DOCUMENT

§

[Date Prev][Date Next][Thread Prev][Thread Next][Date Index][Thread Index]
RE: TS clarification (was: [rohc] The discussion on slope(s) (red ux))
Hi,
Again, below is my proposal on the clarification of TS encoding.
It's essentially the same proposal I sent out back in April 2004.
I made some updates based on comments/questions from Carsten and
Kristofer (thanks).
I also added an example on AMR SID frames. Pawel mentioned SID
frames also back in April last year, but the message was ignored:
http://www1.ietf.org/mail-archive/web/rohc/current/msg02138.html
The text is a bit lengthy. But I think it's important to make it
as clear as possible, so that people can really look into the
bottom of the issue.
As always, your comments/questions are welcome.

§

SET TASKS
1. According to the message, when was essentially the same TS encoding proposal first sent out?
2. Repeat the part of the message from "[Date Prev][Date Next][Thread" to "of the issue.".
3. Translate this sentence from the message into Spanish: "It's essentially the same proposal I sent out back in April 2004."
The data after this point is separate material, unrelated to the message.

DATA EXTRACT
§

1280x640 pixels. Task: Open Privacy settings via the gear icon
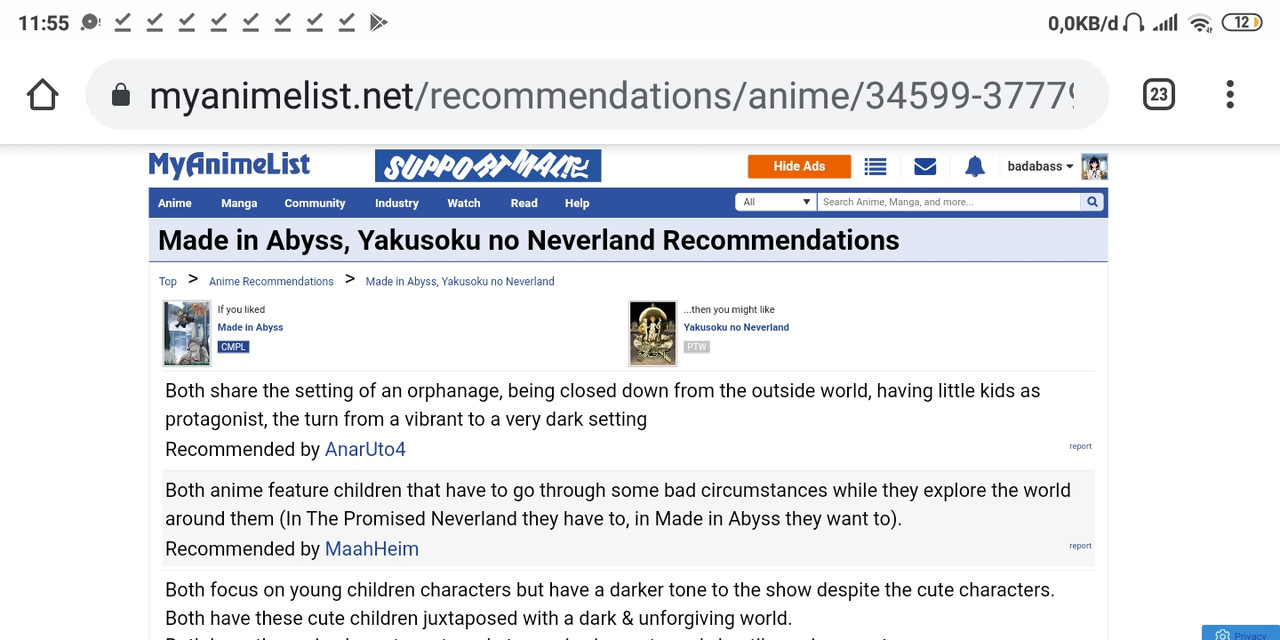(x=1222, y=633)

§

ANSWERS TO THE EXERCISES
1. April 2004

2.
[Date Prev][Date Next][Thread Prev][Thread Next][Date Index][Thread Index]
RE: TS clarification (was: [rohc] The discussion on slope(s) (red ux))
Hi,
Again, below is my proposal on the clarification of TS encoding.
It's essentially the same proposal I sent out back in April 2004.
I made some updates based on comments/questions from Carsten and
Kristofer (thanks).
I also added an example on AMR SID frames. Pawel mentioned SID
frames also back in April last year, but the message was ignored:
http://www1.ietf.org/mail-archive/web/rohc/current/msg02138.html
The text is a bit lengthy. But I think it's important to make it
as clear as possible, so that people can really look into the
bottom of the issue.

3. Es esencialmente la misma propuesta que envié en abril de 2004.